O que mais me surpreendeu nesse processo de celebração dos 20 anos do chip novo foi justamente esse aspecto de perceber, através principalmente do olhar das pessoas, o quanto essas canções dialogam com agora, talvez até mais do que na época. E isso foi muito surpreendente. Foi muito interessante de perceber, porque eu nem estava numa energia de comemorar os 20 anos, mas  fui vendo as mensagens e as pessoas começaram a me escrever sobre as letras e sobre como aquilo tinha se refletido em determinado comportamento na vida delas, ou de como essa ou aquela letra se aplica hoje na contemporaneidade. Eu sou muito grata às pessoas por terem me mostrado isso. Talvez não tenha percebido, porque  não costumo ficar revisitando as minhas próprias coisas. E aí me deu vontade de celebrar o fato de que, mesmo que o tempo tenha passado, essas músicas tenham se mantido atuais e coerentes.
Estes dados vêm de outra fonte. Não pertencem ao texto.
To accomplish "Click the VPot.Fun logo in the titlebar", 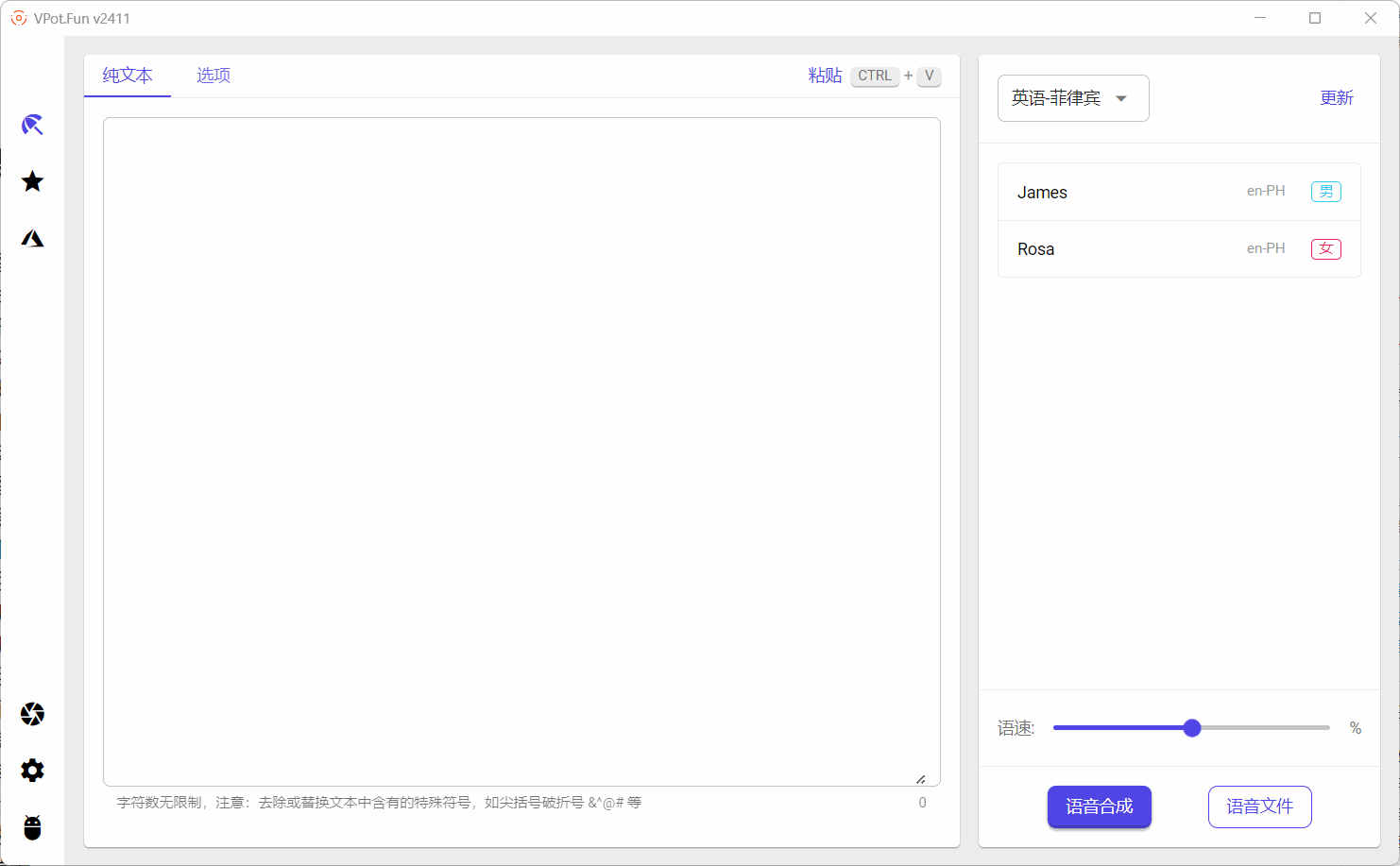I will [19, 17].
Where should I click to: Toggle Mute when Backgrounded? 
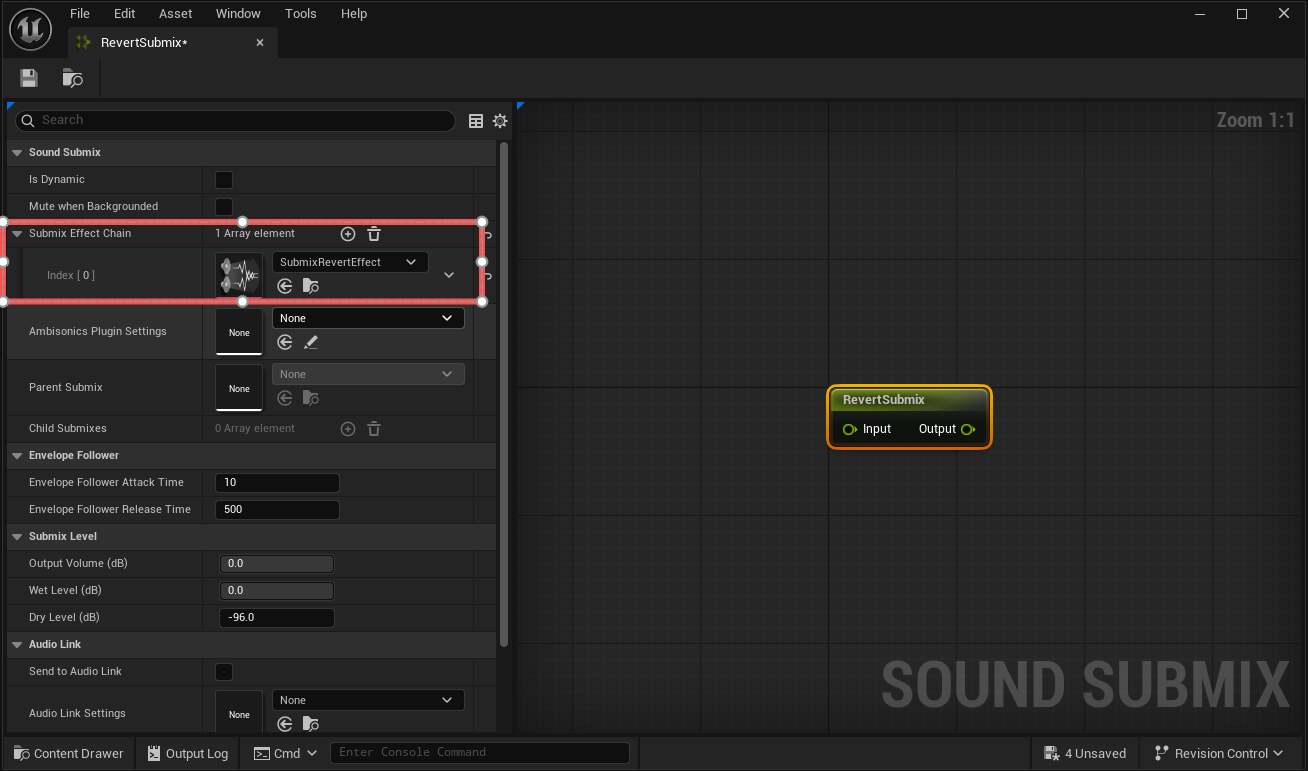[223, 206]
Ainda sobre ressignificados, você pretende alterar a letra de alguma das 11 músicas do disco?

Eu tenho feito isso algumas vezes,  de algum tempo pra cá, inclusive, porque é engraçado, né? As canções e as ideias continuam atuais, mas a linguagem em alguns aspectos mudou. Hoje, a gente tem consciência sobre as maneiras de se referir, as formas de falar com o outro e as expressões que, claro, há 20 anos, a gente não tinha evoluído nesse aspecto. Então,  acho que isso acontece com muitas bandas. Eu, particularmente na minha obra, sempre tive, mesmo que de forma intuitiva, uma consciência sobre essa questão de gênero, mas não vou alterá-las. Elas estão bem hoje, fazem parte da linguagem adequada.

Trazer essa turnê para Brasília tem um peso, ainda mais por ser o começo da turnê, também. Como estão os preparativos e expectativas?

Eu estou muito feliz de ir para Brasília com essa turnê, eu tenho uma relação massa com a cidade. Acho que  já comentei isso algumas vezes em entrevistas. Eu tenho uma relação com Brasília muito afetiva, e que começa bem antes da minha carreira solo. Foi no underground trocando fitas demo na época e, depois, com as bandas de Brasília, com a cena de Brasília, que ali nos anos 1990,  com a cena de outros estados, de outras cidades, foi muito importante no underground, no alternativo que foi de onde eu vim, né? E eu tinha minha banda de hardcore, fazia parte dessa cena do underground e fui para Brasília algumas vezes antes de lançar meu disco solo, para participar de disco do DC, para festivais, enfim. Eu sempre curti muito a cena de Brasília, sempre entendi as bandas e sempre gostei do que via sair desse concreto. A gente tem grandes bandas na história do rock nacional que são de Brasília, e não à toa, acho que as composições têm muito a ver com o ambiente da cidade. Então estou muito feliz de chegar aí, e muito grata de poder passar por aí com a turnê do chip novo. Vai ser muito significativo para mim.